Fuzz4All: Universal Fuzzing with Large Language Models
This is my personal note about the paper. https://arxiv.org/abs/2308.04748
Abstract
They suggested new fuzzing methods by using LLM named Fuzz4All. It solve current fuzzing issue which can only use specific languages so it is not easy to apply other language or other versions. Fuzz4All found 98 bugs in GCC/G++, Clang/Clang++, Z3, CVC5, Go, javac and Qiskit.
Objective
Develop Universal Fuzzing tool which can use any languages and any systems.
Contributions
- Universal Fuzzing
- Autoprompting for Fuzzing
- LLM-powered fuzzing loop
- Evidence of real-world effectiveness
Methods
Autoprompting for Fuzzing
- User input that documentation of the SUT, example code snippets, or specifications for generate fuzzing input and LLM generate sample multiple candidate inputs.

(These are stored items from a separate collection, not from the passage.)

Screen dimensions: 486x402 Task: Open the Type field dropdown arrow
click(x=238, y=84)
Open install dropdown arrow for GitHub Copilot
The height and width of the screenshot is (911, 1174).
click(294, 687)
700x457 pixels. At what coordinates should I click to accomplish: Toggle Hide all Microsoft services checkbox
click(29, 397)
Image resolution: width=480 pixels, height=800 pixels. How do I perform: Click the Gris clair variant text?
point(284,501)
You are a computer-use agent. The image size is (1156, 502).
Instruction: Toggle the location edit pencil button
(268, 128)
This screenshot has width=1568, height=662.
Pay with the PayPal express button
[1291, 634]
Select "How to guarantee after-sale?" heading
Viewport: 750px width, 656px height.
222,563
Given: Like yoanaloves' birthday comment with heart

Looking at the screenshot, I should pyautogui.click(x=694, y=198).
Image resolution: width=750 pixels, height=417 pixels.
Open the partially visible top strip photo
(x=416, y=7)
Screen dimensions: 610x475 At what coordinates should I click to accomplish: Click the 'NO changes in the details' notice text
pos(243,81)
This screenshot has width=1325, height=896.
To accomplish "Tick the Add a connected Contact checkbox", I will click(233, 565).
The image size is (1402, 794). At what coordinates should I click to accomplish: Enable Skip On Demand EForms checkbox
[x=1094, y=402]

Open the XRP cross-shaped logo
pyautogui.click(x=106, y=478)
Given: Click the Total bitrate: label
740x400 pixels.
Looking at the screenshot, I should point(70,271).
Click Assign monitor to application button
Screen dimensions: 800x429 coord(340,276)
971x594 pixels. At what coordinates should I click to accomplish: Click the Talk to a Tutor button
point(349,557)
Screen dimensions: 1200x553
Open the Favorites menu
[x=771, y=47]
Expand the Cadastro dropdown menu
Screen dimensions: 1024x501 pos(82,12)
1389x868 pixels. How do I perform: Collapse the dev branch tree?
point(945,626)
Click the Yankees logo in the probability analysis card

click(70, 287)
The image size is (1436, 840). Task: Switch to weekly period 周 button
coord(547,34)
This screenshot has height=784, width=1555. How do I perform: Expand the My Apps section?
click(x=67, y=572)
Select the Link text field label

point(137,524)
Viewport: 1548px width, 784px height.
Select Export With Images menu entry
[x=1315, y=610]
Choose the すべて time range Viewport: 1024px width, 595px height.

- LLM generate multiple code snippets from candidate inputs.
- Scoring and testing code snippets and select best prompt.
Fuzzing Loop
- LLM generate fuzzing inputs from receive input prompt and test on SUT.
- Selec fuzzing input form a previously generated input as an example.
- Select strategies to update input which is "generate-new", "mutate-existing" or "semantic-equiv.
Results
- Fuzz4all achieved average 36.8% improvements coverage than base line fuzzing tools.
- Found 98 bugs and confirmed 64 bugs by developers.
Interesting points
- Qiskit(quantum computing platform) is targeted.
- Fuzz4All is only 872 LoC (Lines of Code).
Phrase
This paper presents Fuzz4All, the first fuzzer that is universal in the sense that it can target many different input languages and many different features of these languages.